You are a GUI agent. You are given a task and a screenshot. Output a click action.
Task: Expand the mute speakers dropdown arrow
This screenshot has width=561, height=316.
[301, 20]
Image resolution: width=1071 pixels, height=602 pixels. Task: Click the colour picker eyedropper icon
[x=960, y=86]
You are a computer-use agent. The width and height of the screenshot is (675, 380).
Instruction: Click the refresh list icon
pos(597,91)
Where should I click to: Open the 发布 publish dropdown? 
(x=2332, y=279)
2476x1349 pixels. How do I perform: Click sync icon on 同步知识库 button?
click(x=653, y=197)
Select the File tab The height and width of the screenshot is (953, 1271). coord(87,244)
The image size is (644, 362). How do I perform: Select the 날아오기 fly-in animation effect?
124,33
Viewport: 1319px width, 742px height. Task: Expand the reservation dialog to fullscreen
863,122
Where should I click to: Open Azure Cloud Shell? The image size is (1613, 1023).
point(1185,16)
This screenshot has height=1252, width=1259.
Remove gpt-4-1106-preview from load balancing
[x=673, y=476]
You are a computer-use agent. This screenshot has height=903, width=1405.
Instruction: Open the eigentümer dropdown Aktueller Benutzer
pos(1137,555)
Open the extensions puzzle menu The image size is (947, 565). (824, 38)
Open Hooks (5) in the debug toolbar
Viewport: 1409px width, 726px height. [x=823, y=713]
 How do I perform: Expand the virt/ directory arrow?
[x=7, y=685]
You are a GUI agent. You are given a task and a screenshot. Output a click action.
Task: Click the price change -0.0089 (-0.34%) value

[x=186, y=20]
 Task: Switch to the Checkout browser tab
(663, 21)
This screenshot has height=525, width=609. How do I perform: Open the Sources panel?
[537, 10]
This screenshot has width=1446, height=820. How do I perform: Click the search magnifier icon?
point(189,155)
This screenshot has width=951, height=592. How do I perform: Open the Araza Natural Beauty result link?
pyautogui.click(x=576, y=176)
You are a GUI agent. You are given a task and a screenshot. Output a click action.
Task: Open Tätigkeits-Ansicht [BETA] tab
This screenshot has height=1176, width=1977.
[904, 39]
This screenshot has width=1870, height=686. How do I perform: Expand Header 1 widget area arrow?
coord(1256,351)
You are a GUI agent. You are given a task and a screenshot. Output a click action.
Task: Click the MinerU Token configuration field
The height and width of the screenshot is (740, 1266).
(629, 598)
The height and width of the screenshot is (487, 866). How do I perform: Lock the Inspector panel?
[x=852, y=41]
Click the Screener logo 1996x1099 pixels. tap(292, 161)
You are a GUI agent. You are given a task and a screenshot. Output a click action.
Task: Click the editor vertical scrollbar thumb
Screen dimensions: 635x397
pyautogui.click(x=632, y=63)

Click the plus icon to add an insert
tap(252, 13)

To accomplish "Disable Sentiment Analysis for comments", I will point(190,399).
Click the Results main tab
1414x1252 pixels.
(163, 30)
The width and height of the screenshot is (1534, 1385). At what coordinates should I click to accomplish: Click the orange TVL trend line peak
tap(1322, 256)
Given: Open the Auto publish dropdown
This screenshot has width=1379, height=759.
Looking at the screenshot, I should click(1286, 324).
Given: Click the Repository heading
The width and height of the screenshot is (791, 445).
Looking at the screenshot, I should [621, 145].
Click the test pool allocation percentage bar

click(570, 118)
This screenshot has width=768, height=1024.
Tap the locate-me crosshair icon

Exercise.
If a line falls between the first line of the records and the line containing "You are a computer-use agent. The", inclusive, repeat it exactly; leave out all others.

Response area.
You are a GUI agent. You are given a task and a screenshot. Output a click action.
Task: Expand the mute speakers dropdown arrow
This screenshot has width=561, height=316.
[301, 20]
Image resolution: width=1071 pixels, height=602 pixels. Task: Click the colour picker eyedropper icon
[x=960, y=86]
You are a computer-use agent. The width and height of the screenshot is (675, 380).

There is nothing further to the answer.